Senate conservatives complained that the bill spends down the Highway Trust Fund and relies on transfers from the general fund, instead of gas tax revenues alone, to pay for highways. They have also long argued that bicycle and pedestrian paths should not rely on drivers' gas taxes for funding.

Sen. Jim DeMint (R-S.C.) had argued that the federal transportation program be dismantled, spending reduced to gas tax revenue levels, and decision-making be devolved to the states. "Taxpayers have already bailed out the federal highway trust fund with $35 billion, and this highway bill would force them to provide another $13 billion bailout," he said in a statement. "We’ve got to stop the bipartisan spending spree and the federal government has to start letting go of programs that can be done better, faster, and less expensively at the state level."

DeMint's amendment to turn the Highway Trust Fund over to the states failed on a 30-67 vote Tuesday.

House members are currently back in their districts, but Boehner and his top lieutenants were quietly trying to see how many of their fellow House Republicans they could wrangle into supporting a transportation bill. One option under discussion was simply passing the bipartisan Senate bill, which would represent a notable defeat for Boehner's attempt to tie transportation funding to offshore drilling on the premise that the combination would create jobs.

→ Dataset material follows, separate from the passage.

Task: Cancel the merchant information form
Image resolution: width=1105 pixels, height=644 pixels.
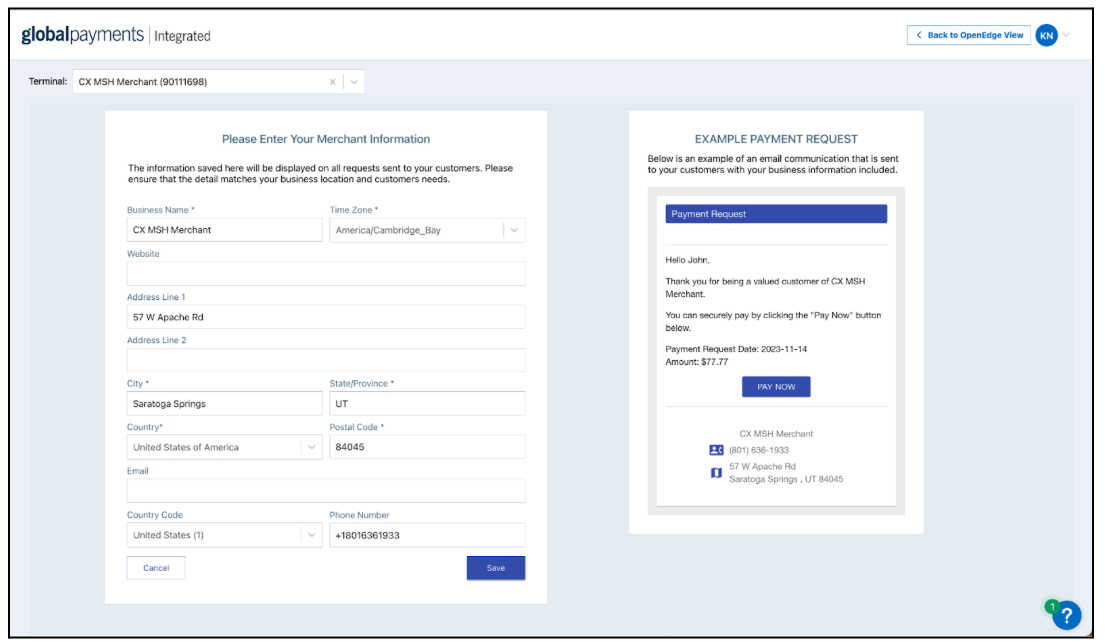Action: [x=156, y=568]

With just 17 days until the expiration of the current transportation bill, Boehner is under major pressure to find some way to pass a bill. Whatever happens in the House, the passage of a short-term extension of the current bill may be necessary to create additional time for both chambers to agree on a compromise.

Boehner has suggested he might just take up the Senate bill, and Boxer urged him to do so.

"When you have a bill that gets 74 votes at a time when everything is so contentious ... they ought to take a serious look at taking this bill up and passing it," she said. "The House is away this week. When they come back, they are staring at two weeks of a timeframe. Why do they want to reinvent the wheel?"

The White House sounded a similar note in a statement, saying that the administration was "pleased that Senators have continued the tradition of working across the aisle to pass a bill [...] We are hopeful that the House will move swiftly and in similarly bipartisan fashion to do the same."

Michael McAuliff contributed reporting.